Last month was one to forget for the generic-drug industry, which was confronted head-on by a sweeping lawsuit from dozens of states alleging conspiracy to fix drug prices. Shares of nearly every company with ties to generic-drug manufacturing or distribution sank on news of the legal risks.
Teva Pharmaceutical (TEVA 0.34%) stock led the pack by declining 43.2%, followed by a 41.4% tumble for shares of Amneal Pharmaceuticals (AMRX 1.47%), according to data from S&P Global Market Intelligence. The intelligence platform also shows that shares of Lannett (LCI 3.05%) lost 31.6% and Mylan NV (MYL) stock dropped 37.8%.
The events that spilled onto Wall Street in May can be traced back to summer 2014. That's when the first subpoenas came from the State of Connecticut Office of the Attorney General as it began investigating unusual pricing anomalies in the industry.

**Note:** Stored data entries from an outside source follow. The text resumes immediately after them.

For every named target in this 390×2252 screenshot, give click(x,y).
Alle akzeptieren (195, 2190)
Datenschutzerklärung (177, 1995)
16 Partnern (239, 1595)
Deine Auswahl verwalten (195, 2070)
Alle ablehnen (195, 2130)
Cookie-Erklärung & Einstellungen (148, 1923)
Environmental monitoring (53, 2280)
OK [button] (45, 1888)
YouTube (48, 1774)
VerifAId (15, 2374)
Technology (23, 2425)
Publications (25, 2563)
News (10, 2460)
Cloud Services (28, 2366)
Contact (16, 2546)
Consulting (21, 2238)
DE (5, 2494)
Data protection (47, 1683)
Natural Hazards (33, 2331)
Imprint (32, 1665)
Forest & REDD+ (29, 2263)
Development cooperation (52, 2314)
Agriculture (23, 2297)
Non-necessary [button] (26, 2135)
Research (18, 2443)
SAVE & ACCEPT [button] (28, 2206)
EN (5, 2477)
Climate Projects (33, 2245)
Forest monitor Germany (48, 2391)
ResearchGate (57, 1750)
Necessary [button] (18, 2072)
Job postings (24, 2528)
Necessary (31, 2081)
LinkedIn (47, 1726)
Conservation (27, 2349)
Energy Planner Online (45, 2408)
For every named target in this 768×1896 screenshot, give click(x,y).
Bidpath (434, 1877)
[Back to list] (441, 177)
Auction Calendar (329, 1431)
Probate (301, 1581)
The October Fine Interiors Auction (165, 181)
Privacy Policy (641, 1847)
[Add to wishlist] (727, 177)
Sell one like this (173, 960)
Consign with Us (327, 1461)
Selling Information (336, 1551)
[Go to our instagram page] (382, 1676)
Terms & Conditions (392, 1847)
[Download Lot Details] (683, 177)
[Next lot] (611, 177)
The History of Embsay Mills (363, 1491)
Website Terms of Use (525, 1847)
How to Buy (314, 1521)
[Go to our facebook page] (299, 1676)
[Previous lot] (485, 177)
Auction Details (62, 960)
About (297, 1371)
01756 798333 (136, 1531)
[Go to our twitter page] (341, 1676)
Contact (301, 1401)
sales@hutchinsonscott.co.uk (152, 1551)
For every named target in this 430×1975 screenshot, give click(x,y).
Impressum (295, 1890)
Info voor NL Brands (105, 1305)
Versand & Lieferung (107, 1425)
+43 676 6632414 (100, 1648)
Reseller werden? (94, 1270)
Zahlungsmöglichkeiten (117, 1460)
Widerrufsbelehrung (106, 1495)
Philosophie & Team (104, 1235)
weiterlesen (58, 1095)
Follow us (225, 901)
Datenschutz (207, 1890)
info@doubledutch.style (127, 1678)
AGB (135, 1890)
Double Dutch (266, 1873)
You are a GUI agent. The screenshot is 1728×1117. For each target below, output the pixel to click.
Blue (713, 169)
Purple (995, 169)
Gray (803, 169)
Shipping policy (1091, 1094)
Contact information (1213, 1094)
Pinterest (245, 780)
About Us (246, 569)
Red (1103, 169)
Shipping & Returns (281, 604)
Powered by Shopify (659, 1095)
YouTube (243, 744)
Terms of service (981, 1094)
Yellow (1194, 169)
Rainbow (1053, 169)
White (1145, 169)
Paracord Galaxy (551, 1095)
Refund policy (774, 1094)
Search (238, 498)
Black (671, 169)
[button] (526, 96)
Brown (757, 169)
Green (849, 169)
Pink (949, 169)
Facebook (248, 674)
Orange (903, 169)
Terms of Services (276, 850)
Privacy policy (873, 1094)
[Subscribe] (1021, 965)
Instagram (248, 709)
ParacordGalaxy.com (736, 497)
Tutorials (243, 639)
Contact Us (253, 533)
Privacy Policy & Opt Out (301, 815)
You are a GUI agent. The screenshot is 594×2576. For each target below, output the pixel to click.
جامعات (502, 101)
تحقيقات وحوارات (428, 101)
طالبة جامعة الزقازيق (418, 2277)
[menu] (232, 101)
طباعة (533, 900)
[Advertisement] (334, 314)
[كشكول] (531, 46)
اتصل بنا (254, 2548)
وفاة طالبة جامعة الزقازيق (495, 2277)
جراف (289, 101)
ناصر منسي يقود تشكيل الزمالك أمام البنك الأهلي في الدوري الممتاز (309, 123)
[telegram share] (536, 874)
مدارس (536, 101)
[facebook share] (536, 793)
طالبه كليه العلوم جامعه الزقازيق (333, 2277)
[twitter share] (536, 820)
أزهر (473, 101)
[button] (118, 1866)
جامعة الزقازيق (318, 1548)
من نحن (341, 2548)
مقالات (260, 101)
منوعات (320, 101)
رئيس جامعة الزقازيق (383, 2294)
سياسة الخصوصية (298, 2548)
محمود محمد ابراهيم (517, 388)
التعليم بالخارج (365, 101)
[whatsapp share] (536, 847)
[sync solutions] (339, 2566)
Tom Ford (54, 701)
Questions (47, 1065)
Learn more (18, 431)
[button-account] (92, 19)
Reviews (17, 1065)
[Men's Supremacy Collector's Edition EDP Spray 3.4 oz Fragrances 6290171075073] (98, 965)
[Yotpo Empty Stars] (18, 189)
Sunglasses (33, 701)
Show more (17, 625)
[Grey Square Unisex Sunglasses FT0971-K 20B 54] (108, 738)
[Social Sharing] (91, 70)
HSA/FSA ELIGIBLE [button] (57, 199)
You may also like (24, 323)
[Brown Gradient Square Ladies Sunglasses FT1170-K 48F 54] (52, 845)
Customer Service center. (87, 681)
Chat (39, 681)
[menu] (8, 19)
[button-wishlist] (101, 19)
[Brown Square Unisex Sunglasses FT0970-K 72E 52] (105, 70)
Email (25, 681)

Then a lawsuit was filed against generic-drug manufacturers in December 2016. Now, the latest lawsuit is larger and more detailed than the original, involving 44 state attorneys general and at least a dozen generic drugs.
Analysts and investors are right to worry. While the lawsuit could be settled with large fines and payments, it's likely to result in increased regulation of the generic-drug industry, too. Wall Street is more concerned with the former for now.
For example, Lannett lost a lucrative contract with Jerome Stevens Pharmaceuticals (JSP) that was responsible for 37% of its total revenue in fiscal 2018. It included a product, levothyroxine, with promising growth potential. The business has made strides to grow and diversify revenue in the quarters since, but it faces an uphill climb. Therefore, the industrywide lawsuit has sharper consequences for the small-cap company than for its larger peers.
Amneal Pharmaceuticals, which wrestled Lannett's levothyroxine contract from JSP, disclosed that it had received letters from two states that intend to pursue claims against the company. The company's most recent quarterly SEC filing contains seven full pages describing its involvement in eight different lawsuits spanning generic-drug antitrust suits to its role in the opioid crisis. That pattern is repeated in the SEC filings of Teva Pharmaceutical and Mylan.
Wall Street is increasingly alarmed over the growing uncertainty facing Teva Pharmaceutical. In addition to being labeled the ringleader of the generic-drug price-fixing conspiracy, the company is involved in suits for its role in the opioid crisis. It recently reached an $85 million settlement to avoid going to trial with the state of Oklahoma.
While that's a relatively small amount, UBS analyst Navin Jacob warned that it was larger than expected. Since larger lawsuits are pending, the analyst increased the estimate for total settlement payouts from $1 billion to over $4 billion. Teva Pharmaceutical exited March with $2 billion in cash.
To be blunt, the fact that 44 states have the generic-drug industry in their sights is terrible news for the affected stocks. Individual investors can expect sizable fines and settlements, while stricter oversight and regulation isn't out of the question. It may be better to avoid the uncertainty altogether.